So much for reputations
This morning I woke up not feeling very good. Stomach craps, diarrhea, and possibly one or two other things that I didn't notice. I decided to attempt a ride anyway, simply because I can. The opening was extremely sluggish (I later realised this was largely because that was where the wind was coming from), but I started to feel better when I hit the hills. The 14% climb loomed about 5km before Canungra, but strangely, it just didn't feel that hard today, and before I knew it I was through the town and on my way to the big climb of O'Reilly's.
Actually, this climb isn't so bad, the gradient is fairly easy in the early section (even if it does that for 15km), and while I didn't seem to have the motivation to really attack, I still seemed to be making surprisingly good time. Through the false flat, and into the ancient Antarctic Beech forests at the top, then onto the final assault of the mountain, the last 7km of the climb, where things get a little steeper in parts. Strangely, the steeper it got, the better I felt. The final act of this one is a steep section that the locals refer to as "Big Bertha" -- they claim it's 25%, but I think 15% is more realistic. Either way, once I got sight of the top, I was able to power over it, and crest the summit. After applying sunscreen, it was time for a descent, back into the town of Canungra, where I had a decision to make -- just how would I go about finding the extra miles to make up a century.

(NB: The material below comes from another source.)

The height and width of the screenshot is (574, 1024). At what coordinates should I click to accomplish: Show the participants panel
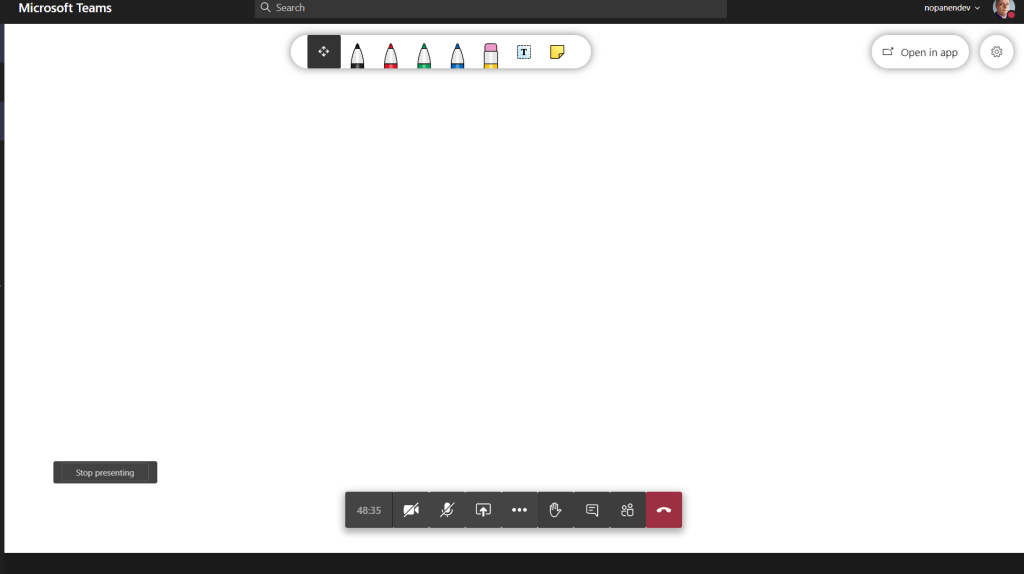click(627, 510)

To the north loomed Mt Tamborine -- the road to get there was once rated in a magazine as one of the ten hardest climbs in the country -- and I suspect the person who wrote that article wasn't doing it as their "second" climb. After giving it much profound thought (i.e. "Ahh, sod it!), I decided to have a crack at it. The gradient on the road out of Canungra is 9% (according to the signs). Shortly after the Mt Tamborine turn-off, a sign says 12%. Around the next corner, another sign says 14%. That's the way it went for the entire climb (which is, in reality, only a few km long) -- 13%, 12%, the final assault of 14%. Actually, the final assault can be a problem -- it's a single lane section controlled by a set of lights at either end. If one is to do it without stopping, you can't afford to mess around.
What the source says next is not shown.